原文 —
▼

Cassandra 与 RDBMS 有不同的范式,这在必须完成数据建模的方式上更为明显。您需要记住,首选非规范化,并且您将拥有重复的数据。
表的定义应该基于查询来检索数据,这在问题的定义中有部分说明,例如:
查找为用户发送的请求
采用表requestsByFrom的初始设计,替代方案将是
CREATE TABLE IF NOT EXISTS requests_sent_by_user(
requester_email TEXT,
recipient_email TEXT,
recipient_name TEXT,
message TEXT,
created TIMESTAMP
PRIMARY KEY (requester_email, recipient_email)
) WITH default_time_to_live = 864000;
注意from是一个受限关键字,expiry信息可以用default_time_to_live子句(TTL)的定义来设置,在定义的时间后删除记录;此值为插入记录后的秒数,示例为 10 天(864,000 秒)。
主键建议是email地址,也可以是UUID,不建议使用name,因为可以多人同名(如James Smith)或者同一人可以有多种方式写名字(下面的例子Jim Smith、J. Smith和j smith可能指的是同一个人)。
还添加了名称recipient_name,因为您很可能希望显示它;应添加将与查询一起显示/使用的任何其他信息。
查找收到的用户请求
CREATE TABLE IF NOT EXISTS requests_received_by_user(
recipient_email TEXT,
requester_email TEXT,
requester_name TEXT,
message TEXT,
created TIMESTAMP
PRIMARY KEY (recipient_email, requester_email)
) WITH default_time_to_live = 864000;
最好使用batch同时向requests_sent_by_user和requests_received_by_user添加记录,这将确保两个表之间信息的一致性,同时TTL(数据过期)将是一样的。
存储联系人
问题中有4个连接表:connections、active_connections、favourite_connections、paired_connections,它们之间有什么区别?他们会有不同的规则/用例吗?如果是这种情况,将它们作为不同的表是有意义的:
CREATE TABLE IF NOT EXISTS connections(
requester_email TEXT,
recipient_email TEXT,
recipient_name TEXT,
notes TEXT,
created TIMESTAMP,
last_update TIMESTAMP,
is_favourite BOOLEAN,
is_active BOOLEAN,
is_paired BOOLEAN,
PRIMARY KEY (requester_email, recipient_email)
);
CREATE TABLE IF NOT EXISTS active_connections(
requester_email TEXT,
recipient_email TEXT,
recipient_name TEXT,
last_update TIMESTAMP,
PRIMARY KEY (requester_email, recipient_email)
);
CREATE TABLE IF NOT EXISTS favourite_connections(
requester_email TEXT,
recipient_email TEXT,
recipient_name TEXT,
last_update TIMESTAMP,
PRIMARY KEY (requester_email, recipient_email)

▲

所列数据 —
▼

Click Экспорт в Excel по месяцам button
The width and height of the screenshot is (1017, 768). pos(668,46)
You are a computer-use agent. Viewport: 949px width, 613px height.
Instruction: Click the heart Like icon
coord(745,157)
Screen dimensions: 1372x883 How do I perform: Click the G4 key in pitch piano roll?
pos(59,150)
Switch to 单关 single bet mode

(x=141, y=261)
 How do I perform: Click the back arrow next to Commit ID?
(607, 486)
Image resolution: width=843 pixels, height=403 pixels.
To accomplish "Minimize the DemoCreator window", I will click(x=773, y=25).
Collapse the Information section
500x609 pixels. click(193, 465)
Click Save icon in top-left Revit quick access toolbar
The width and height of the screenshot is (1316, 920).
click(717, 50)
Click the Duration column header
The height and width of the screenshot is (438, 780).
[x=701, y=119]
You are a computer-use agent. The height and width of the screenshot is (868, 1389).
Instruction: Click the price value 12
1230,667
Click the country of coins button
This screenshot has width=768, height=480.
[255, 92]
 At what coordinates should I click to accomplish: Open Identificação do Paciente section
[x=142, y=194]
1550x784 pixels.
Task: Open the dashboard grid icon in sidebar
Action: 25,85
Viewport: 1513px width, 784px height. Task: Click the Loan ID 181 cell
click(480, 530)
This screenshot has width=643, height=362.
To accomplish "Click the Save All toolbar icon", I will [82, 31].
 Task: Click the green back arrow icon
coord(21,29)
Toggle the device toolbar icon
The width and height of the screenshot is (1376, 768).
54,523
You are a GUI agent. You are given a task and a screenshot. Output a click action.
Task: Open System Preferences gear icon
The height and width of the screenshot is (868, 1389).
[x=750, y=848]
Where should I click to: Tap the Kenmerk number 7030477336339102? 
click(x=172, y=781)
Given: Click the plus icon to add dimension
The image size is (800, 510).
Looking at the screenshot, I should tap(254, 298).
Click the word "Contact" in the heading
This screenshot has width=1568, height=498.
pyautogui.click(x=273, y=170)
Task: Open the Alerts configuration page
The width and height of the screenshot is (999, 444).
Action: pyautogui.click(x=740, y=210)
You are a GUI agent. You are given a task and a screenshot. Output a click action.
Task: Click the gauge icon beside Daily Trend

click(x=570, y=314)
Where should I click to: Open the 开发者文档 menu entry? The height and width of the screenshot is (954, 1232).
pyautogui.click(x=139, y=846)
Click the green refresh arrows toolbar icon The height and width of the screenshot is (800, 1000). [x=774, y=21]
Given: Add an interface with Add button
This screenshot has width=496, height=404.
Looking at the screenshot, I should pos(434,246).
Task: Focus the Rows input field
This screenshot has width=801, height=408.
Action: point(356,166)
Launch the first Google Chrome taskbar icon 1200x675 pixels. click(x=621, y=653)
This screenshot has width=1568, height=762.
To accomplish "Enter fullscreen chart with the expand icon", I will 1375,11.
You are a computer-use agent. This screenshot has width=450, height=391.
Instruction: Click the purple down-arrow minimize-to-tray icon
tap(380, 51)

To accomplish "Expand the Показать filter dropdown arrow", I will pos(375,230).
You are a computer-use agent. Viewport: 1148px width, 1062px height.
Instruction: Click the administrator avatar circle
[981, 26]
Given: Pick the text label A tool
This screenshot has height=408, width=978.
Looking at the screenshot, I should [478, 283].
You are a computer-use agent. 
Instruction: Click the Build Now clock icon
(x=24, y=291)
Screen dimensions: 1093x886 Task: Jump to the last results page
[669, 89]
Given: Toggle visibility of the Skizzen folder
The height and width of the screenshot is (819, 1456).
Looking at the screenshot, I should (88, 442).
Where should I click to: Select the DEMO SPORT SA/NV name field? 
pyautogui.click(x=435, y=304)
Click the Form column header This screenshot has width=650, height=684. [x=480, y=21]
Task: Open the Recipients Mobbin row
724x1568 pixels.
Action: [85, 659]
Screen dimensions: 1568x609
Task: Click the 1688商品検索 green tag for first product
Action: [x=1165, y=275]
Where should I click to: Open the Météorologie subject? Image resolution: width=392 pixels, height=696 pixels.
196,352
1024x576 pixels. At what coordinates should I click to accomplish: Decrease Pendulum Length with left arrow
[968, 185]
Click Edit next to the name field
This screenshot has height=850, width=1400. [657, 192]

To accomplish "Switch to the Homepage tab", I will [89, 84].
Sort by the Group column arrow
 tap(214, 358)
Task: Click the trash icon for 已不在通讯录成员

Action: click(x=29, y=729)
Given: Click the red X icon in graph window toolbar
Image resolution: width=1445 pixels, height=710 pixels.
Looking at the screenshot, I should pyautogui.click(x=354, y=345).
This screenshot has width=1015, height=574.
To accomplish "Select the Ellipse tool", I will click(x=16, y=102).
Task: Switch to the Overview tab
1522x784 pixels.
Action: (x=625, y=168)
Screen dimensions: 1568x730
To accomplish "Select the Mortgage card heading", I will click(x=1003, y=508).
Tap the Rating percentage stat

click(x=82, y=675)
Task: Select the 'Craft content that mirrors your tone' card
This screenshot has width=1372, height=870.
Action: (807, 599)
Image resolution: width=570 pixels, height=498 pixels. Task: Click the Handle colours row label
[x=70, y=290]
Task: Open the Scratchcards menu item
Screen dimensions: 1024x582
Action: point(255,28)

▲

任务说明 — 原文建议采用何种方式同时向 requests_sent_by_user 和 requests_received_by_user 添加记录？ 作答时仅以原文为依据。

作答结果 — 使用 batch。